PROBLEMS TO SOLVE:
1 > Translate this sentence from the article about Denis and Doris into Spanish: "Denis and Doris are still very active."
2 > From the article about Denis and Doris, extract the passage that runs from "And, to his" up to and including "in some money.".

And, to his delight, Doris said ‘Yes’.

The couple got married in October last year at Pudsey United Reformed Church - and Denis’s daughter, Denise, who is a pastor, led the wedding ceremony. “It was lovely that she was able to marry us. It was a day to remember,” smiles Denis.

Adds Doris: “Our family couldn’t believe it when we said we were getting married - they thought it was wonderful.”

Both Denis and Doris have been married before. Doris was a young mother when her first husband, Hedley, died aged 35. “He had a heart attack, it was very sudden,” she says. “We had three children - our youngest, John, was only two. I was on my own with them, but thankfully I had good neighbours who helped out. I did part-time jobs, anything I could to bring in some money.

“I met someone-else later on, but it didn’t last. I’d been on my own for over 50 years when I met Denis. It’s wonderful to find love again, he makes me very happy. Our life is one long honeymoon.”

“We are very lucky people,” says Denis. “Some people never find love, and we have both found it again later in life. It’s never too late!”

Today Doris, whose children are Maureen, Jean and John, has seven grandchildren and three great grandchildren.

Denis’s first wife, Gladys, was diagnosed with dementia and he cared for her at home for several years until she died. Their daughter, Denise, has two children and Denis also has six great grandchildren.

Denis was born in Pudsey and, after a spell as an apprentice electrician, he became a supervisor at English Electric. He has been a keen cyclist most of his life. “My dad founded the Pudsey Owls Road Club - he called it that because we lived on Owlcotes Terrace. He loved cycling, he was known as ‘Dad Rider’ around Pudsey,” says Denis. “My first cycle ride was to Liverpool, I was only eight. Dad said, ‘I’ve bought you a little bike’ and we were off. He kept pushing me along beside him.”

Denis went on to compete in cycle races across the country, including the 1965 Cyclo Cross National Championships in Roundhay Park, Leeds, which drew cyclists from around the world. He was captain of the Pudsey Owl Road Club racing team and competed in races of up to 100 miles.

Denis and Doris are still very active. They’ve been off on several trips around the UK this year, and they go out for a walk every day. “We like to keep fit and walk together; it’s good for a relationship,” says Denis.

“We always listen to each other too, that’s very important,” says Doris.

And helping the couple do just that is hearing aid audiologist Lee Barrington. As branch manager of Bloom Hearing Specialists in Pudsey, Lee had known Denis for several years. “Then I met Doris, she was struggling with her hearing aids and I cleaned and serviced them for her,” says Lee, who assesses hearing and prescribes and fits hearing aids for clients across West Yorkshire, at the branch, on home visits and working with local care homes.

“Hearing aids need constant TLC. Denis and Doris come in every four months and I clean, service and check their hearing aids,” says Lee. “Making hearing health a priority helps people maintain their quality of life, and relationships, as they age.

“They say that wearing a hearing aid can make you feel seven years younger. They give you a whole new lease of life - as Denis and Doris know well!”

Bloom started out as Regional Hearing Services, set up in 2004 in Saltash, Cornwall. By 2010 it had a large network of branches, outlets and field dispensers throughout the country. In 2012 it was sold to leading hearing aid manufacturer Widex and became Bloom. It is part of a group of 450 branches worldwide, with 23 in the UK.

“As an audiologist within a community, I have a great relationship with local people,” says Lee. “ Denis’s daughter and her husband are also customers so it’s quite a family affair here! I find it rewarding, helping to improve lives.”

“We couldn’t do without our hearing aids,” says Doris. “You take your hearing for granted, but when it starts to go it affects your whole life. I have glaucoma and I wish they could do the same for eyes as they do for ears.”

“Having a hearing aid has helped me in church; I used to miss some of what was being said,” says Denis.

As they chat, the couple pat each others’ hands and exchange smiles. Their happiness is infectious. “To find someone we really care about, at our age, is wonderful,” says Doris.

“It’s a marvellous relationship. She’s my star,” adds Denis.

ENTRIES PROVIDED:
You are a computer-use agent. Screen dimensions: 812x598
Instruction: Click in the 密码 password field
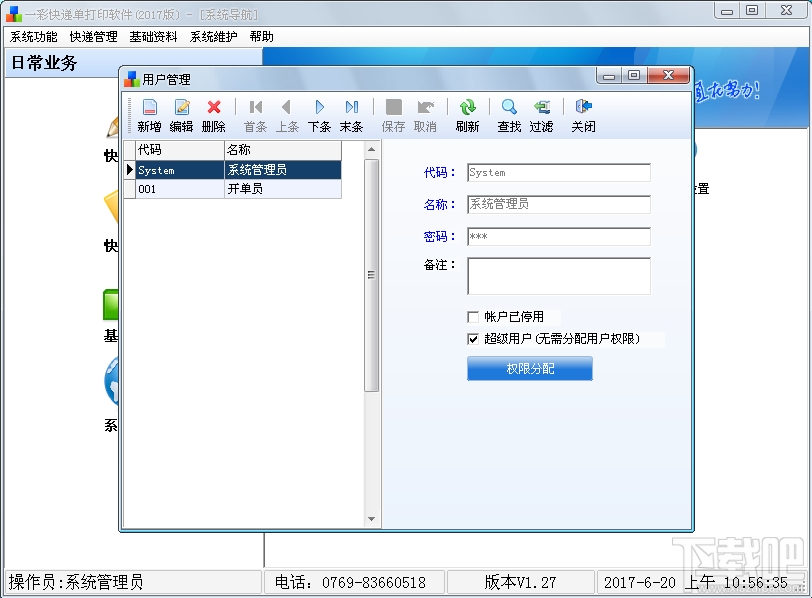[557, 237]
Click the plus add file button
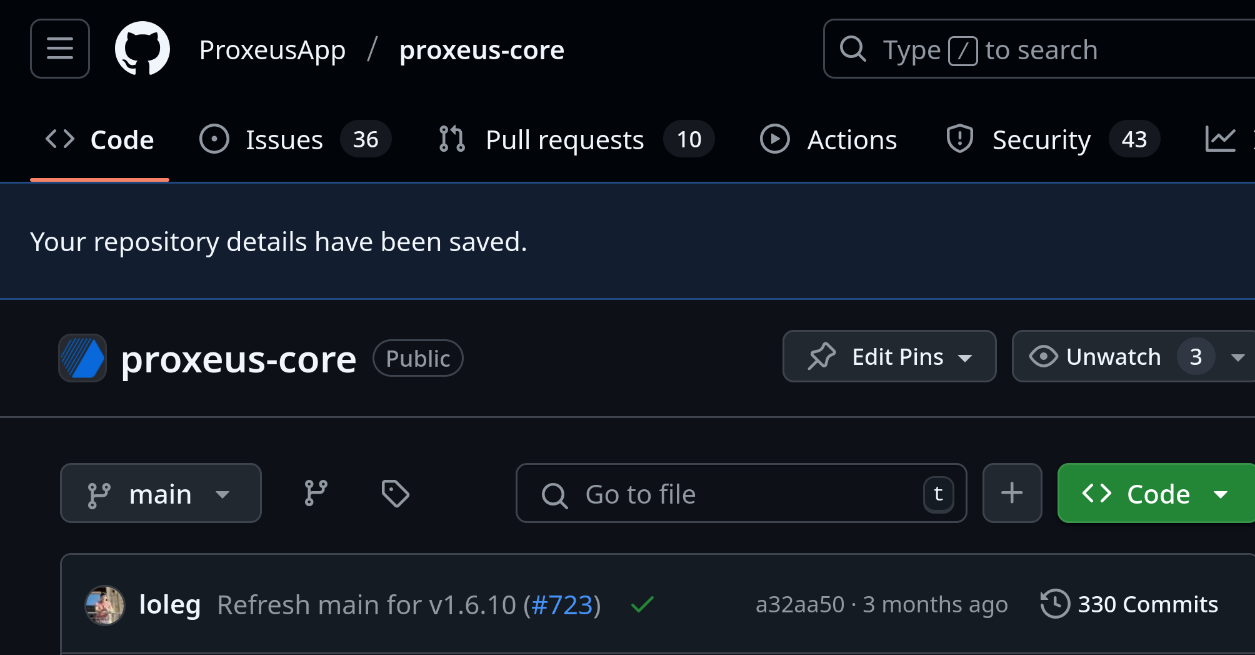Image resolution: width=1255 pixels, height=655 pixels. pyautogui.click(x=1012, y=493)
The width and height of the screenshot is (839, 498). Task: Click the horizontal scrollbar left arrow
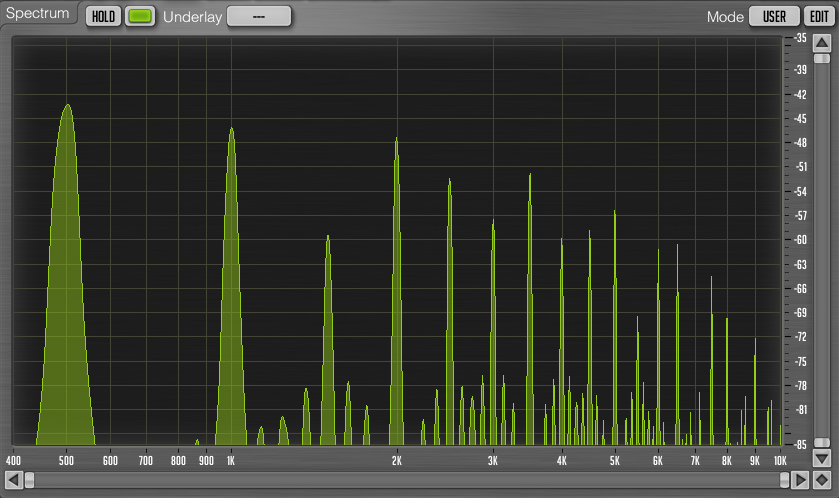click(13, 481)
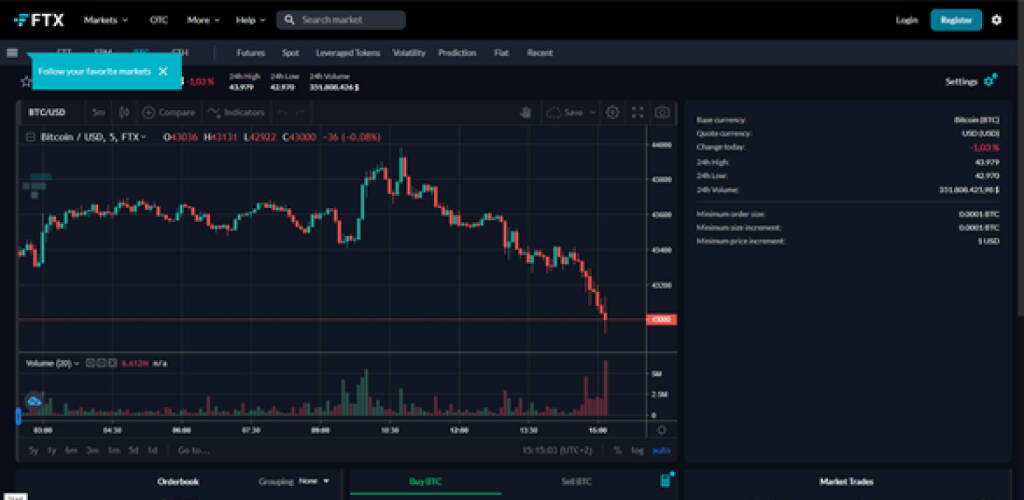Open the calculator icon near Sell BTC
Viewport: 1024px width, 500px height.
pyautogui.click(x=665, y=481)
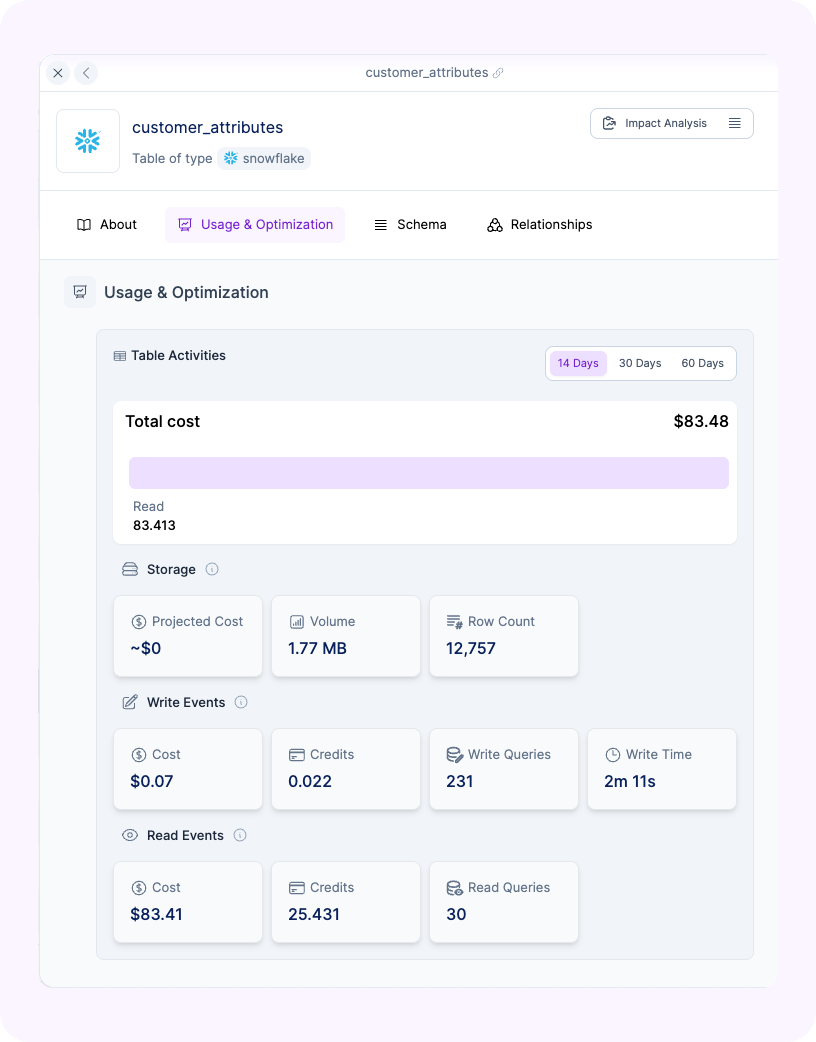
Task: Click the Table Activities grid icon
Action: [120, 356]
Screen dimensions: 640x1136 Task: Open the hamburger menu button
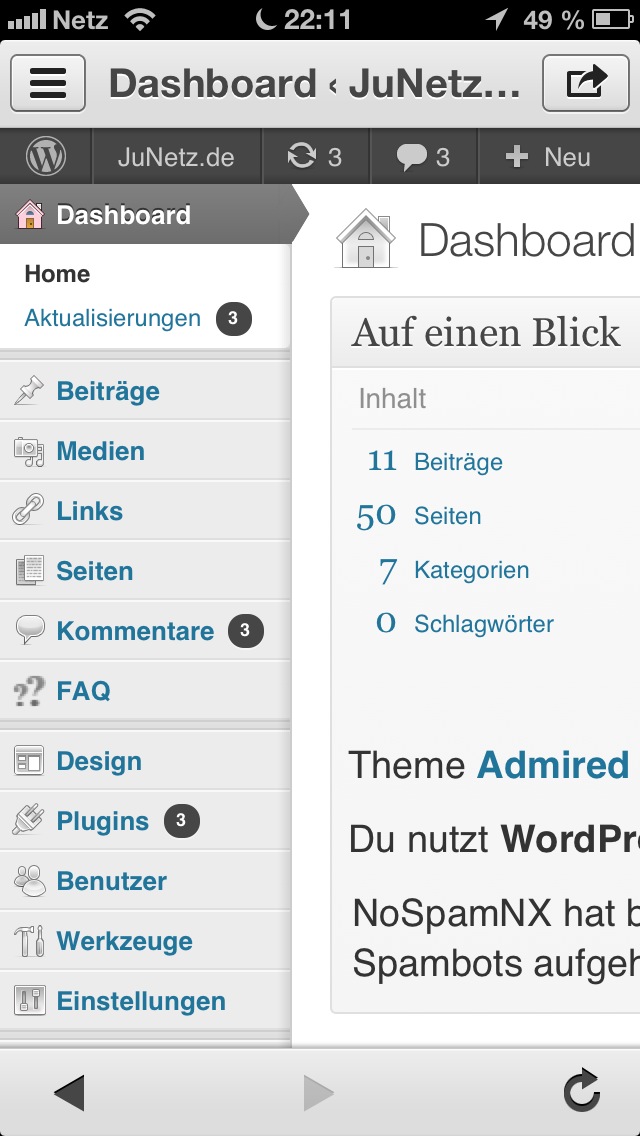pos(48,83)
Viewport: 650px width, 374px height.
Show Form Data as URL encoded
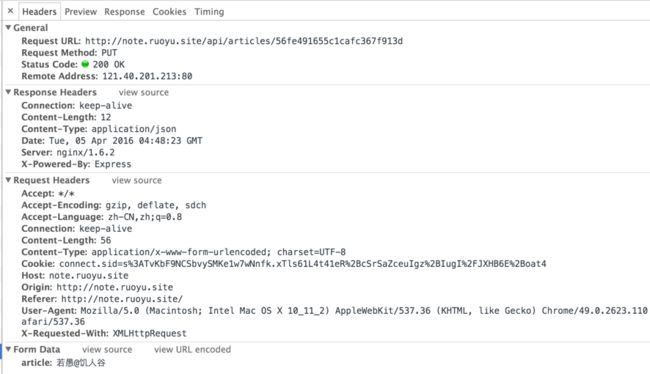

SOLVED PROBLEMS:
1 > Denis y Doris siguen siendo muy activos.

2 >
And, to his delight, Doris said ‘Yes’.

The couple got married in October last year at Pudsey United Reformed Church - and Denis’s daughter, Denise, who is a pastor, led the wedding ceremony. “It was lovely that she was able to marry us. It was a day to remember,” smiles Denis.

Adds Doris: “Our family couldn’t believe it when we said we were getting married - they thought it was wonderful.”

Both Denis and Doris have been married before. Doris was a young mother when her first husband, Hedley, died aged 35. “He had a heart attack, it was very sudden,” she says. “We had three children - our youngest, John, was only two. I was on my own with them, but thankfully I had good neighbours who helped out. I did part-time jobs, anything I could to bring in some money.